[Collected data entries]
*** Block opens ***

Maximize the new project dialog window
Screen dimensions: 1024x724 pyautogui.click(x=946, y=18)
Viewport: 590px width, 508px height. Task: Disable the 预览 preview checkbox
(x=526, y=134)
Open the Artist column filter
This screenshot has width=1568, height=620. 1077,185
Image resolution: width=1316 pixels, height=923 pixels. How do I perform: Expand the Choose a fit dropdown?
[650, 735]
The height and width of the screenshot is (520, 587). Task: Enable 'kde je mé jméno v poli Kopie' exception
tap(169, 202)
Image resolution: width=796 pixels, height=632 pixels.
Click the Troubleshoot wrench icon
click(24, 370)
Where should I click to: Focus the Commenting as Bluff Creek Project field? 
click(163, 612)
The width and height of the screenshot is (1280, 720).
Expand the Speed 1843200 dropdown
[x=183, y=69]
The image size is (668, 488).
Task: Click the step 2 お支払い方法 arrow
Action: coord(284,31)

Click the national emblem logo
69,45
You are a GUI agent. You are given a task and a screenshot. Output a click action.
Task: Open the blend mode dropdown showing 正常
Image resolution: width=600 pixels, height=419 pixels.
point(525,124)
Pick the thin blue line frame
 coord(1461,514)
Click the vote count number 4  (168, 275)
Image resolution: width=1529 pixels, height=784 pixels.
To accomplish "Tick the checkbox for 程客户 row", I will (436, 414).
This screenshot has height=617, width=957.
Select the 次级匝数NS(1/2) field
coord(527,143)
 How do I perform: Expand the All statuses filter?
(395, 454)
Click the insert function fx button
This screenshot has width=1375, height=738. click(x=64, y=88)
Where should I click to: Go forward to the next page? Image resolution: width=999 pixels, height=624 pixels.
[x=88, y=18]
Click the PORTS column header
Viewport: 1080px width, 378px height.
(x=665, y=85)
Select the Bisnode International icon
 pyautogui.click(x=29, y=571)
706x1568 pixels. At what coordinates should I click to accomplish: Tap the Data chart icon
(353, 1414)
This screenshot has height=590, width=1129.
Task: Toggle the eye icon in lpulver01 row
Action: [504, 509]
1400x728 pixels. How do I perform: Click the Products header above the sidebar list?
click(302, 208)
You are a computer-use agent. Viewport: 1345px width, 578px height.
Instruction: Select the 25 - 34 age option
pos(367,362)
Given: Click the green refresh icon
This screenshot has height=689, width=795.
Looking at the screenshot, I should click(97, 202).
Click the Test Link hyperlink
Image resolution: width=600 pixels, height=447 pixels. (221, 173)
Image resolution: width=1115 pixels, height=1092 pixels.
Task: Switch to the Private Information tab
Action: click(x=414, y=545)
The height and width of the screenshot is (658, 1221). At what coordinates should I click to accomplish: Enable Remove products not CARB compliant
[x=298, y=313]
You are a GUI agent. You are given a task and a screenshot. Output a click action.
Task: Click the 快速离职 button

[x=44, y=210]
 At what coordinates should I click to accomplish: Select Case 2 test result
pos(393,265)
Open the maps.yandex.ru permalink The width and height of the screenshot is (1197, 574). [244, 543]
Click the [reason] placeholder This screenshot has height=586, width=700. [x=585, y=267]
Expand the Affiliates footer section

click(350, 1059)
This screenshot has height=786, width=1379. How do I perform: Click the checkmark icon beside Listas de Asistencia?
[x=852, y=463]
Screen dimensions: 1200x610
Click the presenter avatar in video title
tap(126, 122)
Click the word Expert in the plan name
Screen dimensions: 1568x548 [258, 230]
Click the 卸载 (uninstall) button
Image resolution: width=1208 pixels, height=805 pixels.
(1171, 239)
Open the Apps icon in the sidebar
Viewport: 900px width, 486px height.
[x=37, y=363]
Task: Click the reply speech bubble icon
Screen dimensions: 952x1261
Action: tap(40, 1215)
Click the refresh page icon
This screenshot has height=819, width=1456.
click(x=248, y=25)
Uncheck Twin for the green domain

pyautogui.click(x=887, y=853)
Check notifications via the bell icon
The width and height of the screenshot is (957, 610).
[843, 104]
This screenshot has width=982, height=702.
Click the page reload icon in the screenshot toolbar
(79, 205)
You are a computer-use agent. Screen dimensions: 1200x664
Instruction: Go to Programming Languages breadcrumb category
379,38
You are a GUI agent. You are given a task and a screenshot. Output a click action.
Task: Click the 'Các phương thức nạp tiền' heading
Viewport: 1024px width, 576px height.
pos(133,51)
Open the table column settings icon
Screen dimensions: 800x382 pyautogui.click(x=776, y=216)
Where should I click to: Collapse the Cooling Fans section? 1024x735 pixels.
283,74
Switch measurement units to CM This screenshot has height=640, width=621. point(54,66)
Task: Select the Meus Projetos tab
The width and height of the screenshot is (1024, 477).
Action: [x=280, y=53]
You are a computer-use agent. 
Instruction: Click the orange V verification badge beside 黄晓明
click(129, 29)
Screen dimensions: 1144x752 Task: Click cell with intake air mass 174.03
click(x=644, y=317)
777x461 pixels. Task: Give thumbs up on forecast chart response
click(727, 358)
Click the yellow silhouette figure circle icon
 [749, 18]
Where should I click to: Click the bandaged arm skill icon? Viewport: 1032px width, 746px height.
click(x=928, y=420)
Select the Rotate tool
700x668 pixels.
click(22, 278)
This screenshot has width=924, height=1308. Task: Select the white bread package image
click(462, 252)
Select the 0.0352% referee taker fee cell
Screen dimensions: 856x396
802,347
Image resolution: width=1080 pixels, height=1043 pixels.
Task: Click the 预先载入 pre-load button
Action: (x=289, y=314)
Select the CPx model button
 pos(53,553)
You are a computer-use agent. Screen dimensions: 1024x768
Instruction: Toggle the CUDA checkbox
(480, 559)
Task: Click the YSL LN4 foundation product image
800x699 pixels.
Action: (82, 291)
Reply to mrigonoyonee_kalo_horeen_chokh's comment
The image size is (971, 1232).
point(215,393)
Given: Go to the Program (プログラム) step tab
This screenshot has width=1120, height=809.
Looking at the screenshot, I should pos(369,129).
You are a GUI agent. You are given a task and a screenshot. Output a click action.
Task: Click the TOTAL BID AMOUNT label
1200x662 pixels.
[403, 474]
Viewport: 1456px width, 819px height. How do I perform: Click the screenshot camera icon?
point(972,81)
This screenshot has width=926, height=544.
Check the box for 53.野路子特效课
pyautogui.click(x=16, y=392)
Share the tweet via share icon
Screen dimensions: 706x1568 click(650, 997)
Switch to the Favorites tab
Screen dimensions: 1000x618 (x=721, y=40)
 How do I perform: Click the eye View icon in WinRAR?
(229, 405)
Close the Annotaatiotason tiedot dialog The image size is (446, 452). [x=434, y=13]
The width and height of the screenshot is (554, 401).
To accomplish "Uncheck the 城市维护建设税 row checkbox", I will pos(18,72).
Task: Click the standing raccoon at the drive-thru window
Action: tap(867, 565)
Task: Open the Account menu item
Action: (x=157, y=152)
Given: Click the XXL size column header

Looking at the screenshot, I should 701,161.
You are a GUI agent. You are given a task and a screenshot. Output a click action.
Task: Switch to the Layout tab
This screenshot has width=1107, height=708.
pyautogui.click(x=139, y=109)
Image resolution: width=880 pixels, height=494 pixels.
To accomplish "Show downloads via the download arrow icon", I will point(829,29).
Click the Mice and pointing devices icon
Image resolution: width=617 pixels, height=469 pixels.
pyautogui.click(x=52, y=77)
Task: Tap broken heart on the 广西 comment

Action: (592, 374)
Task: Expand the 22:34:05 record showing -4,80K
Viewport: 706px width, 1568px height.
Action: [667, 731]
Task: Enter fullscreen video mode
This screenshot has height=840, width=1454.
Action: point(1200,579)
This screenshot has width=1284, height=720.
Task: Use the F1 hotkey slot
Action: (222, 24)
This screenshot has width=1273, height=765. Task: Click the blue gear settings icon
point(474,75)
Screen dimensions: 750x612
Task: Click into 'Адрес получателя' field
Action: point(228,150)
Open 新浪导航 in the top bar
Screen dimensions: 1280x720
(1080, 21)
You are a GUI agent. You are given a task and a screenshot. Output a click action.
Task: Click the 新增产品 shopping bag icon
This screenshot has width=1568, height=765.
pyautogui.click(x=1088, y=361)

*** Block closes ***

▶ TASK PROMPT
Lines to set down from above: the line with "Switch measurement units", the line with "The width and height of the screenshot is (554, 401).", and every line between, each exactly as written.

▶ WORKED SOLUTION
Switch measurement units to CM This screenshot has height=640, width=621. point(54,66)
Task: Select the Meus Projetos tab
The width and height of the screenshot is (1024, 477).
Action: [x=280, y=53]
You are a computer-use agent. 
Instruction: Click the orange V verification badge beside 黄晓明
click(129, 29)
Screen dimensions: 1144x752 Task: Click cell with intake air mass 174.03
click(x=644, y=317)
777x461 pixels. Task: Give thumbs up on forecast chart response
click(727, 358)
Click the yellow silhouette figure circle icon
 [749, 18]
Where should I click to: Click the bandaged arm skill icon? Viewport: 1032px width, 746px height.
click(x=928, y=420)
Select the Rotate tool
700x668 pixels.
click(22, 278)
This screenshot has width=924, height=1308. Task: Select the white bread package image
click(462, 252)
Select the 0.0352% referee taker fee cell
Screen dimensions: 856x396
802,347
Image resolution: width=1080 pixels, height=1043 pixels.
Task: Click the 预先载入 pre-load button
Action: (x=289, y=314)
Select the CPx model button
 pos(53,553)
You are a computer-use agent. Screen dimensions: 1024x768
Instruction: Toggle the CUDA checkbox
(480, 559)
Task: Click the YSL LN4 foundation product image
800x699 pixels.
Action: (82, 291)
Reply to mrigonoyonee_kalo_horeen_chokh's comment
The image size is (971, 1232).
point(215,393)
Given: Go to the Program (プログラム) step tab
This screenshot has width=1120, height=809.
Looking at the screenshot, I should pos(369,129).
You are a GUI agent. You are given a task and a screenshot. Output a click action.
Task: Click the TOTAL BID AMOUNT label
1200x662 pixels.
[403, 474]
Viewport: 1456px width, 819px height. How do I perform: Click the screenshot camera icon?
point(972,81)
This screenshot has width=926, height=544.
Check the box for 53.野路子特效课
pyautogui.click(x=16, y=392)
Share the tweet via share icon
Screen dimensions: 706x1568 click(650, 997)
Switch to the Favorites tab
Screen dimensions: 1000x618 (x=721, y=40)
 How do I perform: Click the eye View icon in WinRAR?
(229, 405)
Close the Annotaatiotason tiedot dialog The image size is (446, 452). [x=434, y=13]
The width and height of the screenshot is (554, 401).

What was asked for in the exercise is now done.